Personal information
- Full name: Justin Devenny
- Date of birth: 11 October 2003 (age 22)
- Place of birth: Irvine, Scotland
- Height: 1.78 m (5 ft 10 in)
- Positions: Central midfielder; attacking midfielder; wing-back;

Team information
- Current team: Stoke City
- Number: 13

Youth career
- Kilmarnock

Senior career*
- Years: Team / Apps / (Gls)
- 2021–2022: Kilmarnock / 0 / (0)
- 2022: → Broomhill (loan) / 15 / (3)
- 2022: → Airdrieonians (loan) / 9 / (0)
- 2022–2023: Airdrieonians / 33 / (1)
- 2023–2026: Crystal Palace / 44 / (2)
- 2026–: Stoke City / 4 / (2)

International career^{‡}
- 2023–2024: Northern Ireland U21 / 8 / (1)
- 2024–: Northern Ireland / 15 / (1)

= Justin Devenny =

Northern Irish footballer (born 2003)

Justin Devenny (born 11 October 2003) is a professional footballer who plays as a central midfielder, attacking midfielder or wing-back for club Stoke City. Born in Scotland, he plays for the Northern Ireland national team.

An academy graduate of Kilmarnock, Devenny had spells in the lower leagues in Scotland with Broomhill and Airdrieonians before signing for the academy of Crystal Palace in 2023. He made his Premier League debut in 2024, going on to win the FA Cup and Community Shield in 2025 (scoring the decisive penalty in the latter) and the UEFA Conference League in 2026.

==Club career==
===Early career===
Devenny came through the youth system at Kilmarnock.
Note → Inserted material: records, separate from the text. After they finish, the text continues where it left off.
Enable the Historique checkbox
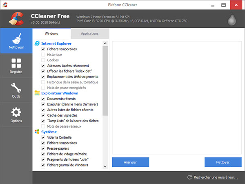The height and width of the screenshot is (184, 245). tap(43, 54)
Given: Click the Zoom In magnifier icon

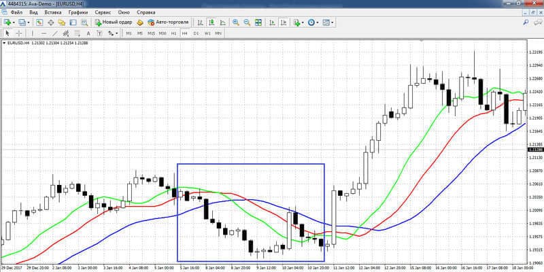Looking at the screenshot, I should pyautogui.click(x=236, y=22).
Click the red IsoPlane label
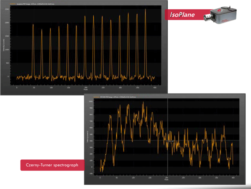 click(184, 15)
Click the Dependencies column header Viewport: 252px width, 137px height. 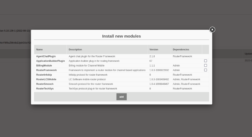[181, 50]
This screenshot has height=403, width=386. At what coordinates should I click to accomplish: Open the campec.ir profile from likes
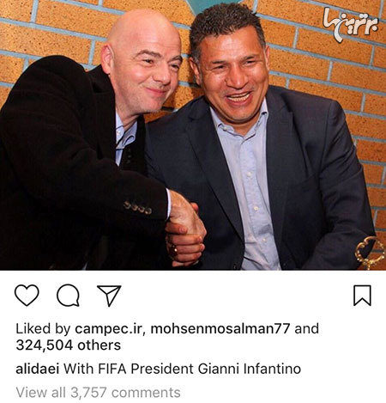pyautogui.click(x=108, y=328)
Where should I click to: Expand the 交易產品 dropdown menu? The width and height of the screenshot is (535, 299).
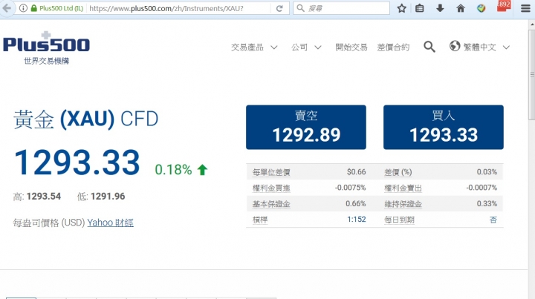pyautogui.click(x=254, y=47)
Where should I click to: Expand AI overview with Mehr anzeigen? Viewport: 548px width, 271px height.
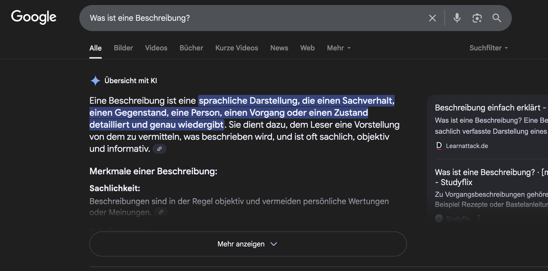[248, 244]
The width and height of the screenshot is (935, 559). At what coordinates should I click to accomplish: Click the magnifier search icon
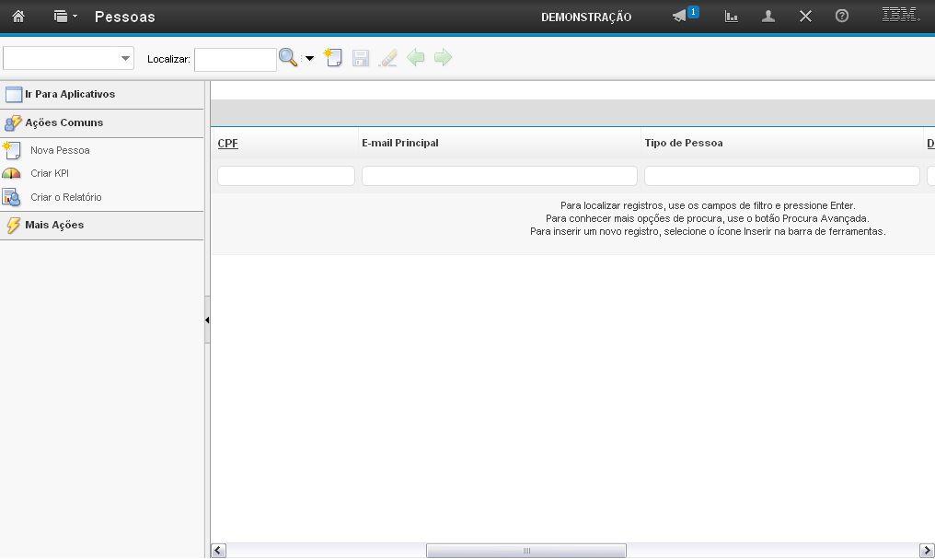288,58
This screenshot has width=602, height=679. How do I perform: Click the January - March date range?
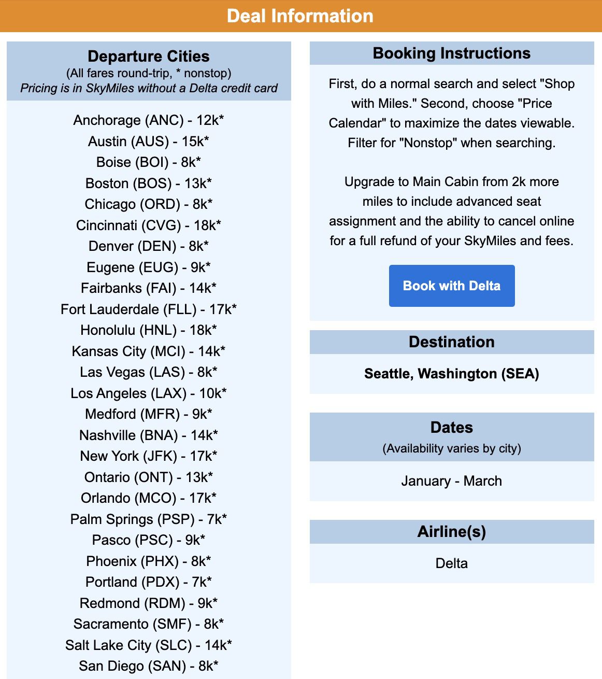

During the 2021–22 season, he was loaned out to Broomhill in the Lowland Football League. He joined Airdrieonians initially on loan in February 2022 and made the move permanent that summer. Devenny helped Airdrie gain promotion to the Scottish Championship via the play-offs, and scored his first senior goal in the Scottish League Cup win over Cowdenbeath. He also scored in the play-off semi-final win against Falkirk and converted a decisive penalty in the shoot-out win for Airdrie in the play-off final in May 2023 against Hamilton Academical.

===Crystal Palace===
Devenny joined Premier League club Crystal Palace in August 2023, to start off in their under-21 development team. He made his Premier League debut on 9 November 2024, starting in Palace's 2–0 home loss against Fulham. On his second start for the first team on 23 November, Devenny scored his first senior goal for Palace in a 2–2 draw against Aston Villa. He scored in a 2–0 win over Doncaster Rovers on 10 February 2025 in the fourth round of Palace's FA Cup-winning campaign, and was later an unused substitute as Palace won the final on 17 May.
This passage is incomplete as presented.